= Problem description =
Update the records from the start through the line with "pyautogui.click(x=78, y=586)", replacing "magnifier" with "magnifying glass" and leaving everything else as it is.

** start of Record extracts **

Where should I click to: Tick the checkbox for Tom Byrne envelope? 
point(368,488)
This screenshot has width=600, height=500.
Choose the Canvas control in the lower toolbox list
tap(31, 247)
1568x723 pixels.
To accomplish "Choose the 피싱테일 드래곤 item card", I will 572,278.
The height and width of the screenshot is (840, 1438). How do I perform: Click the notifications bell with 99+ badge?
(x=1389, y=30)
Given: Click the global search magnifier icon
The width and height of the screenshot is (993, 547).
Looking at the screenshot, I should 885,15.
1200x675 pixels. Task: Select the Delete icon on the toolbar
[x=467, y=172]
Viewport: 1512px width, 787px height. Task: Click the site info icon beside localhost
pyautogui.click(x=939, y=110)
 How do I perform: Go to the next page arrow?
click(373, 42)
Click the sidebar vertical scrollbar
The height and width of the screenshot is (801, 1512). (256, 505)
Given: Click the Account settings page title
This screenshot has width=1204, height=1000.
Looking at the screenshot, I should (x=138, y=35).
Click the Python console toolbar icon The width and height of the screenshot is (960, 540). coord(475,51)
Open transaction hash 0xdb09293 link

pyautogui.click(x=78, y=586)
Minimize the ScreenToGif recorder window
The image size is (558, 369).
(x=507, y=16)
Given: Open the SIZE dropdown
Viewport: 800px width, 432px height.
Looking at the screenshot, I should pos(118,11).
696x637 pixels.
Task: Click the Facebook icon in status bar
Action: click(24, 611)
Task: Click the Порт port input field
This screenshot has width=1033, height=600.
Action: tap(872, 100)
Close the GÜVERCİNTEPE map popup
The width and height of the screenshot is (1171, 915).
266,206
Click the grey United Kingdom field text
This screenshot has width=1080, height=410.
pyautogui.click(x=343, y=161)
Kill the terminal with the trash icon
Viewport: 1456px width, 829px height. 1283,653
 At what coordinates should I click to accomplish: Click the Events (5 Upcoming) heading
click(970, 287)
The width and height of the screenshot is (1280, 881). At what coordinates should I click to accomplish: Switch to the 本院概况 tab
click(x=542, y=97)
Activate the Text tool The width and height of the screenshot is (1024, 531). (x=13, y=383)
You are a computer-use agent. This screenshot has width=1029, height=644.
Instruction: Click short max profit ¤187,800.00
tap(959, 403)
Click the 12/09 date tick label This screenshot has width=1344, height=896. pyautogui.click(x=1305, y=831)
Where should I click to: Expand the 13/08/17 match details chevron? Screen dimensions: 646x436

** end of Record extracts **

= Written response =
Where should I click to: Tick the checkbox for Tom Byrne envelope? 
point(368,488)
This screenshot has width=600, height=500.
Choose the Canvas control in the lower toolbox list
tap(31, 247)
1568x723 pixels.
To accomplish "Choose the 피싱테일 드래곤 item card", I will 572,278.
The height and width of the screenshot is (840, 1438). How do I perform: Click the notifications bell with 99+ badge?
(x=1389, y=30)
Given: Click the global search magnifying glass icon
The width and height of the screenshot is (993, 547).
Looking at the screenshot, I should 885,15.
1200x675 pixels. Task: Select the Delete icon on the toolbar
[x=467, y=172]
Viewport: 1512px width, 787px height. Task: Click the site info icon beside localhost
pyautogui.click(x=939, y=110)
 How do I perform: Go to the next page arrow?
click(373, 42)
Click the sidebar vertical scrollbar
The height and width of the screenshot is (801, 1512). (256, 505)
Given: Click the Account settings page title
This screenshot has width=1204, height=1000.
Looking at the screenshot, I should (x=138, y=35).
Click the Python console toolbar icon The width and height of the screenshot is (960, 540). coord(475,51)
Open transaction hash 0xdb09293 link

pyautogui.click(x=78, y=586)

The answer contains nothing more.